My understanding is that it is $90/day per person. If you aren't going to be there for a full day (check in and check out days) just get it for 6 days. You can just buy the other meals off the menu. Good Luck!

Carolyn


----------



## gmarine (Mar 4, 2015)

I havent been there in a few years but there used to be different prices for owners/guests of owners and exchangers. It used to be $125 pp for non owners and $90 pp for owners/guests of owners.
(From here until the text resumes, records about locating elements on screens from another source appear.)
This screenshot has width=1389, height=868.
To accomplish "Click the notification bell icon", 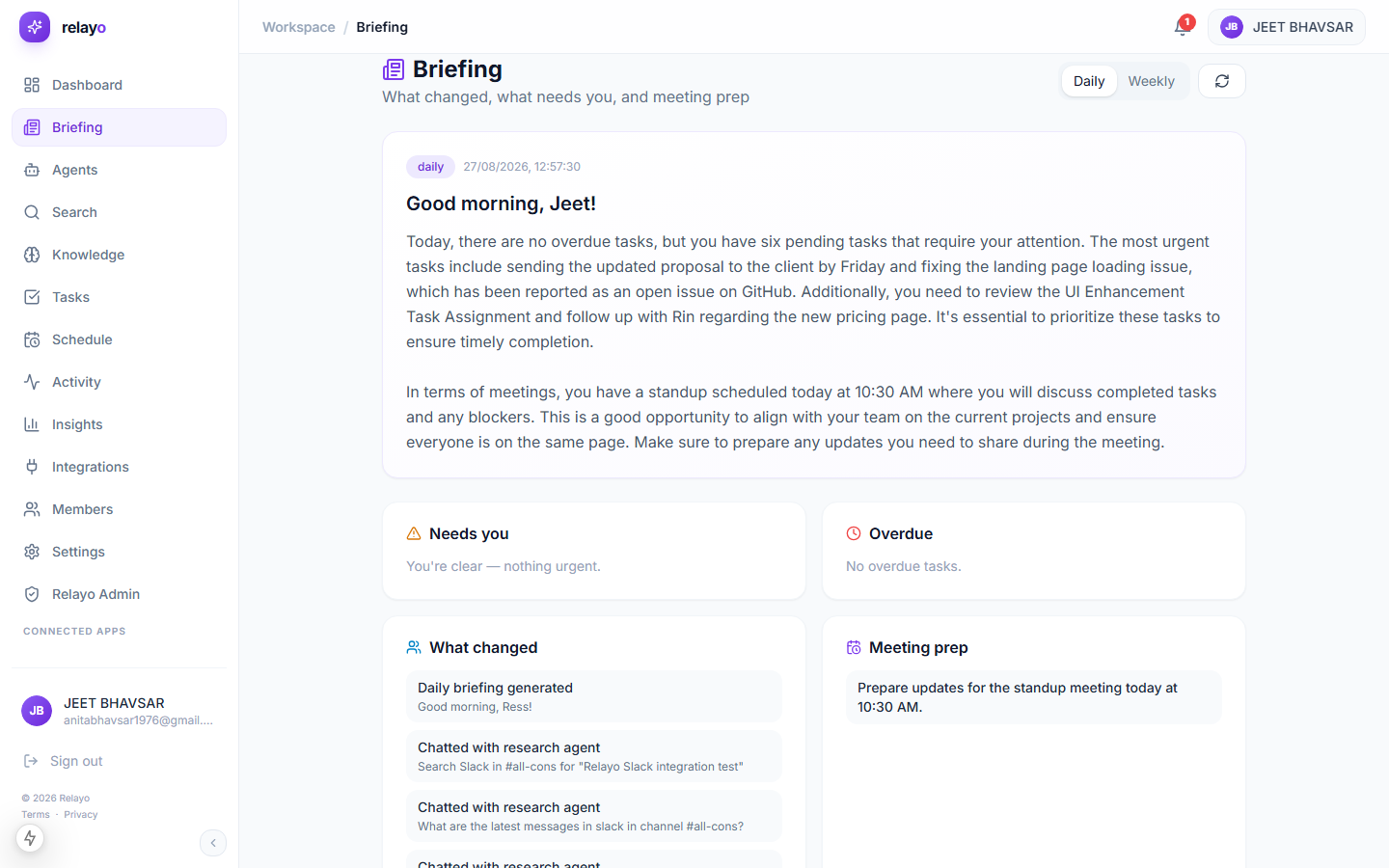I will pyautogui.click(x=1182, y=27).
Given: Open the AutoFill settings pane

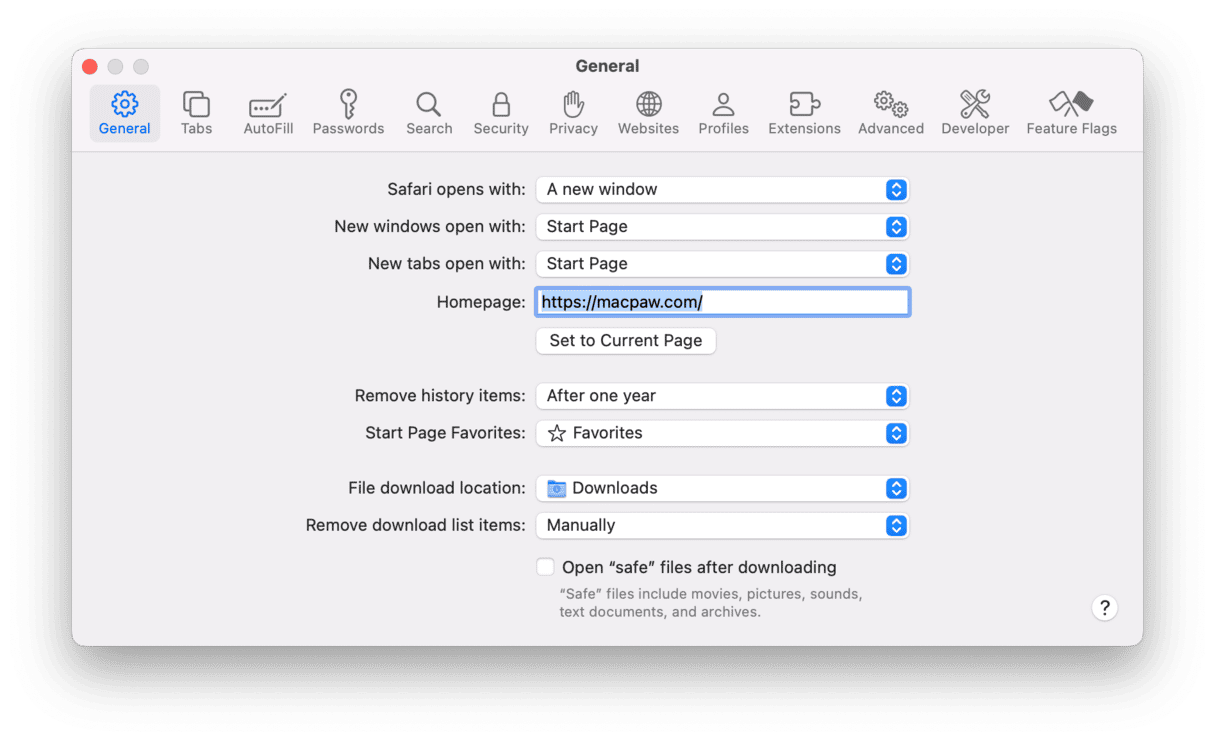Looking at the screenshot, I should (268, 113).
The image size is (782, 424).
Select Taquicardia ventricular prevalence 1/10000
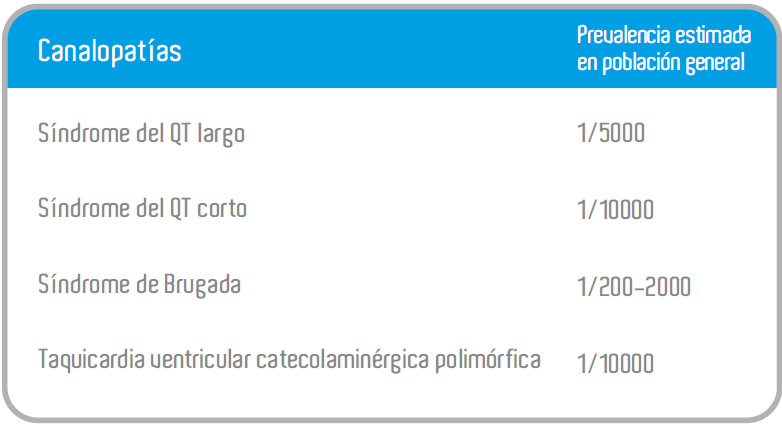click(615, 364)
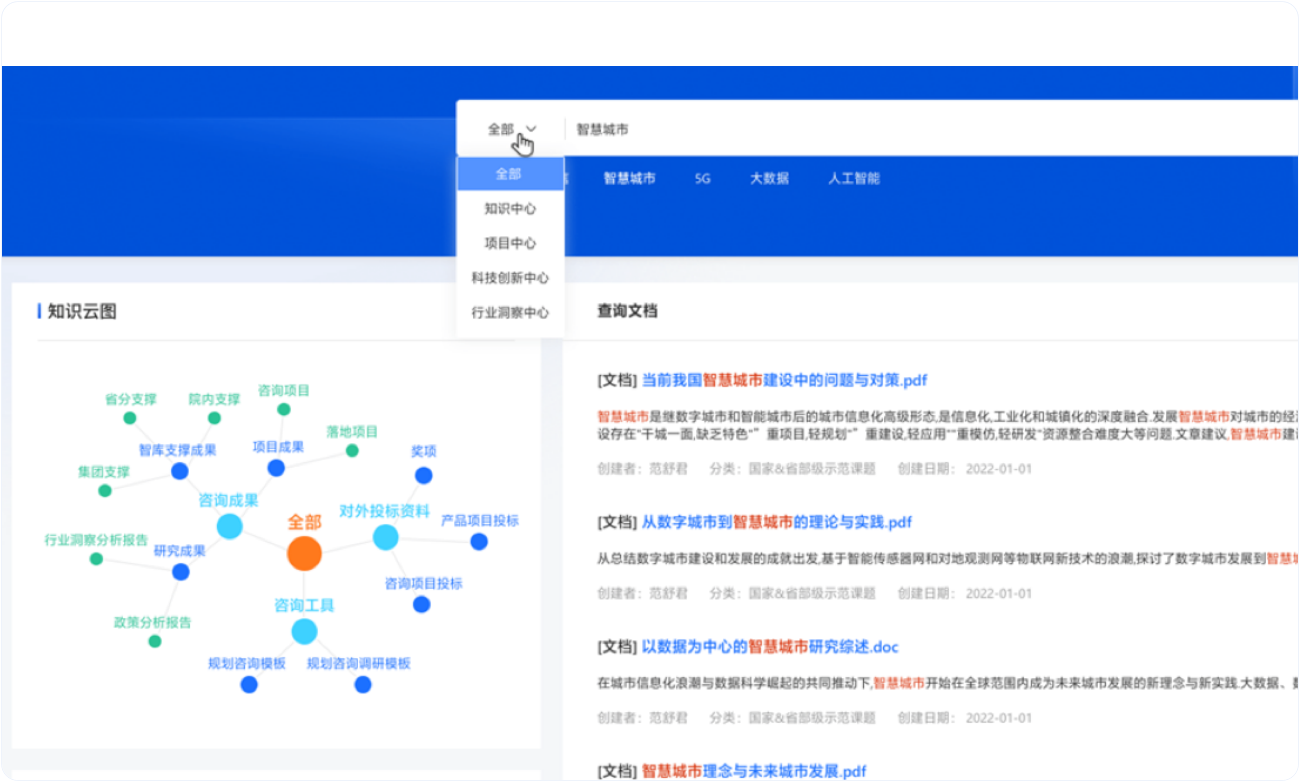The width and height of the screenshot is (1300, 782).
Task: Open 当前我国智慧城市建设中的问题与对策.pdf document
Action: (x=783, y=380)
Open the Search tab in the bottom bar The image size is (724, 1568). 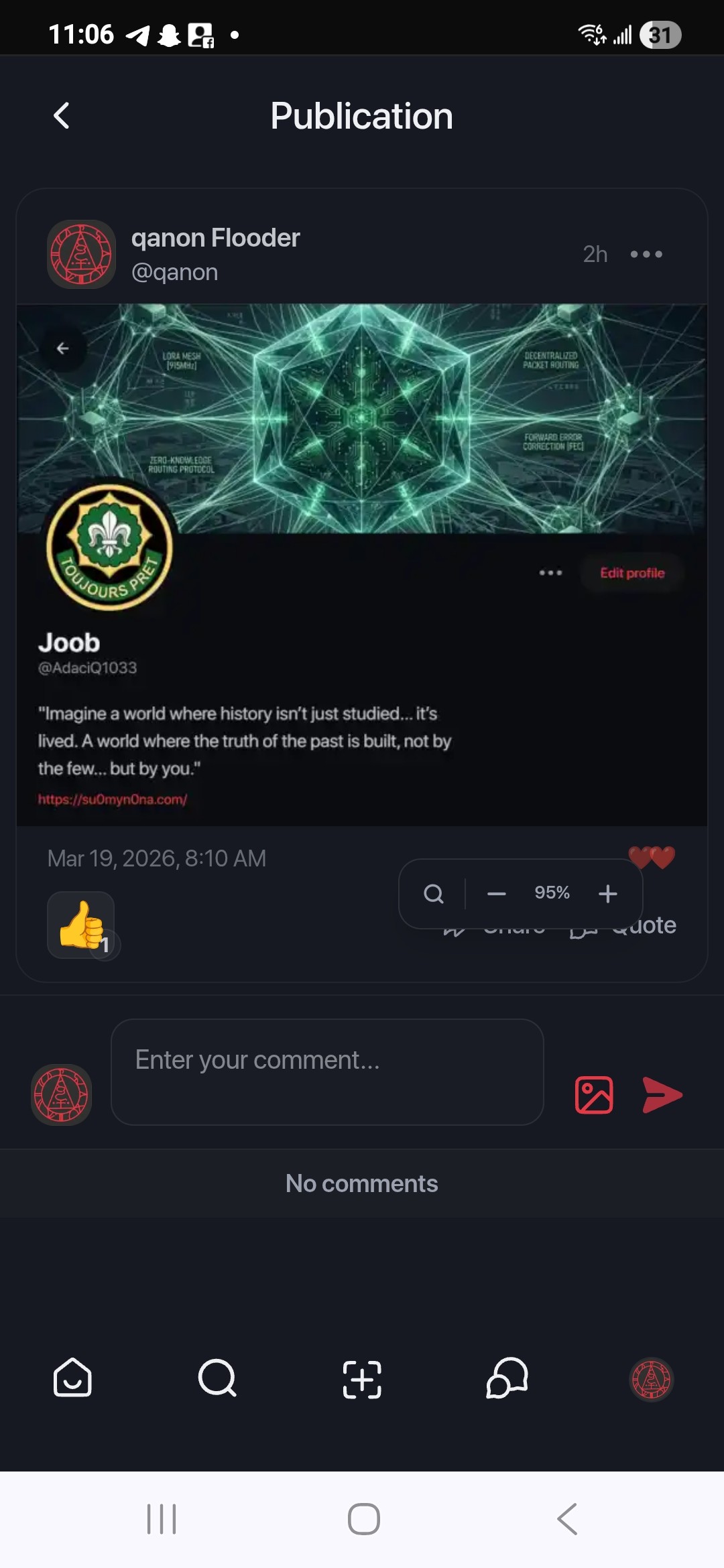217,1378
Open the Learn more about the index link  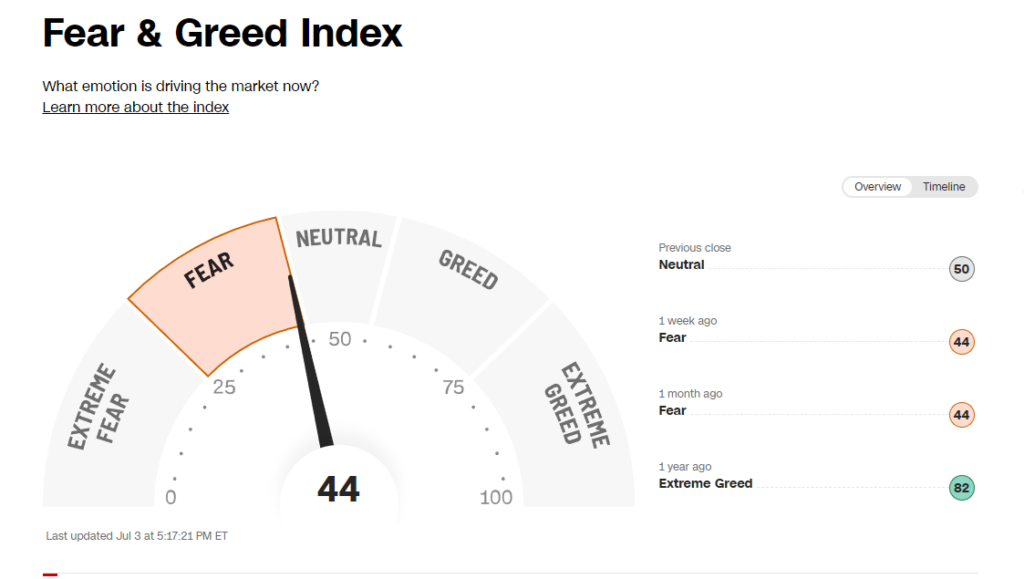[x=135, y=107]
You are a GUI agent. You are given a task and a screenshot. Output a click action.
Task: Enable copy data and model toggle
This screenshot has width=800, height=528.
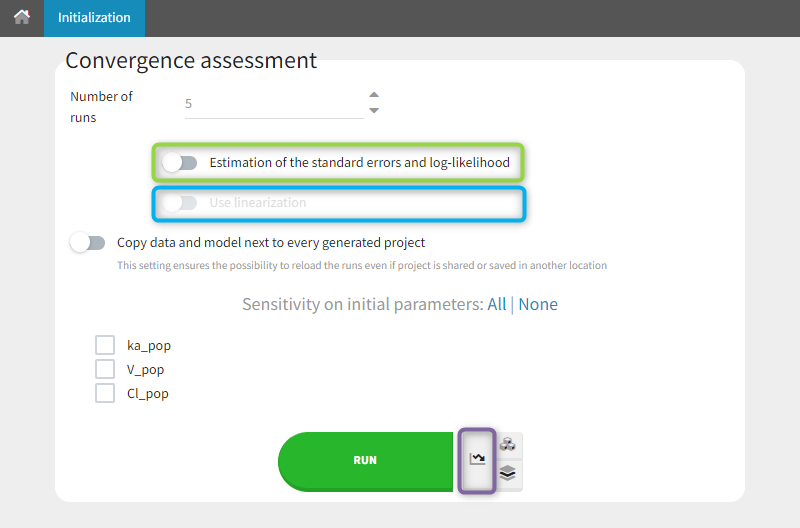click(88, 242)
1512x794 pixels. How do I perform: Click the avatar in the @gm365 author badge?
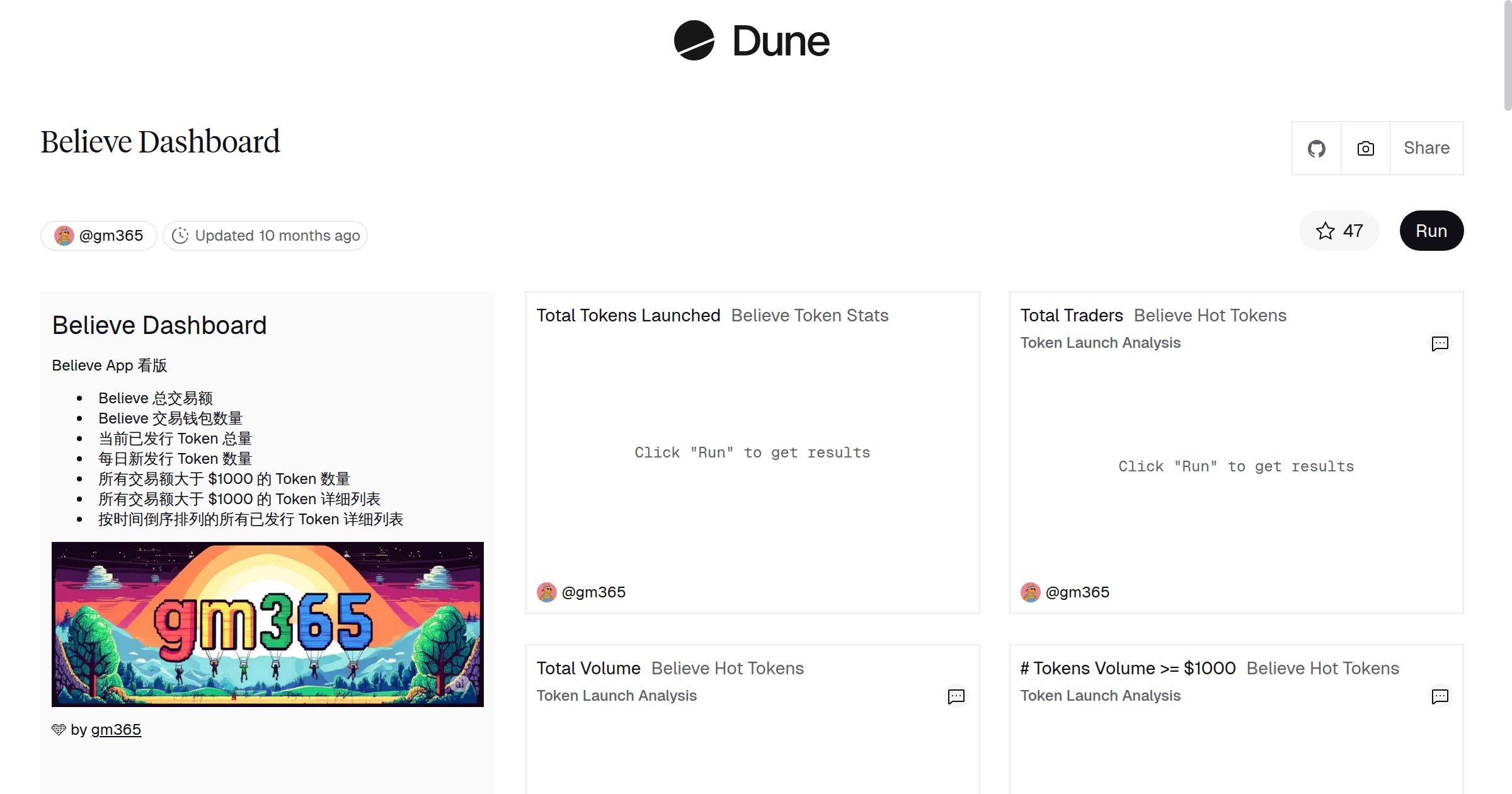click(64, 235)

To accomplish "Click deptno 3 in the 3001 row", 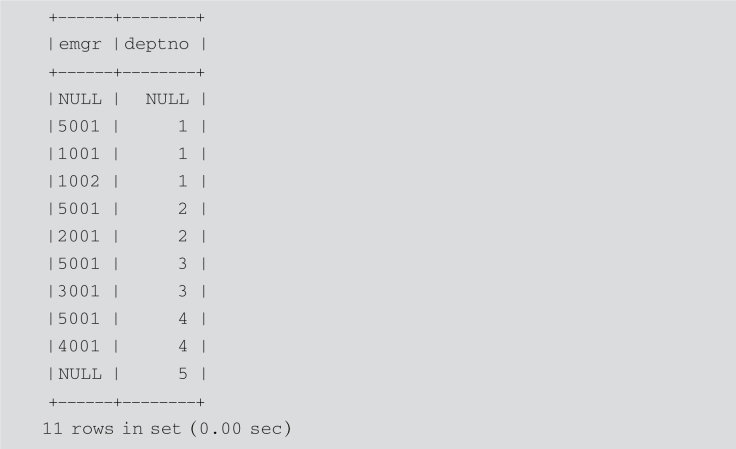I will (183, 291).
To the OP, are you staying in a one bedroom or two bedroom unit ?


----------



## GrayFal (Mar 4, 2015)

gmarine said:


> I used to own two weeks there but I sold them last year. In the past the all inclusive plan has been optional and it could be purchased for as little as three days, allowing you to be on your own for the other days.
> 
> Its not exorbitant when you compare it to the prices for meals and drinks without the plan. There are no restaurants within walking distance and very few that are a short taxi ride away. We found that even though a local restaurant could be less costly, the taxi fee would even out the cost. You could rent a car, however, roads are in generally poor condition and poorly marked, if marked at all.
> 
> ...


I stayed there tnru an II exchange many years ago thanks to your recommendation. I agree with everything you said. 
The AI ended up to be the most cost effective way to stay there. We were in a 2 BR 2 bath villa. Really, really nice!


----------